Enunciado del ejercicio: Copie literalmente, del texto sobre las cantinas clandestinas, todo lo que va desde "Los corregidores, por" hasta "de bebidas alcohólicas.", ambos incluidos.

Para el alcalde Manuel Cárdenas, el problema de las cantinas clandestinas es un flagelo que todavía persiste en las comunidades, sobretodo rurales y en muchas ocasiones no pueden hacer mucho. Dice que ellos como municipio no cuentan con la logística o personal de inspectores permanentes para custodiar en cada comunidad.
Además, que los corregidores sencillamente no pueden en un fin de semana recorrer sus sectores, por lo extenso de cada uno.
Los corregidores, por su parte, aseguran que ellos están realizando sus labores, pero que es difícil movilizarse los fines de semana por todo el corregimiento y menos cuando no cuentan con vehículos ni policías, porque ellos tampoco pueden estar en todos los sectores al mismo tiempo.
Según el alcalde es necesario que los miembros de las comunidades cooperen y denuncien estos casos que afectan a todos, en especial los menores de edad que han incurrido en este consumo indiscriminado de bebidas alcohólicas.

Material proporcionado:
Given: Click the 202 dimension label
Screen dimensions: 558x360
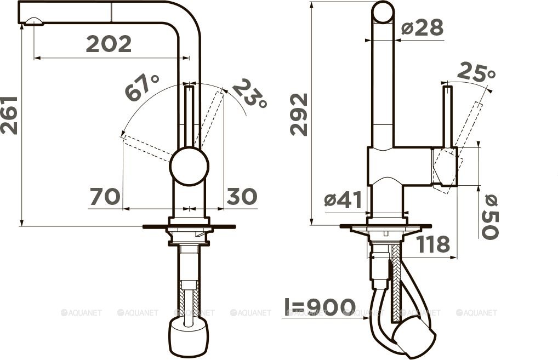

Solución del problema:
Los corregidores, por su parte, aseguran que ellos están realizando sus labores, pero que es difícil movilizarse los fines de semana por todo el corregimiento y menos cuando no cuentan con vehículos ni policías, porque ellos tampoco pueden estar en todos los sectores al mismo tiempo.
Según el alcalde es necesario que los miembros de las comunidades cooperen y denuncien estos casos que afectan a todos, en especial los menores de edad que han incurrido en este consumo indiscriminado de bebidas alcohólicas.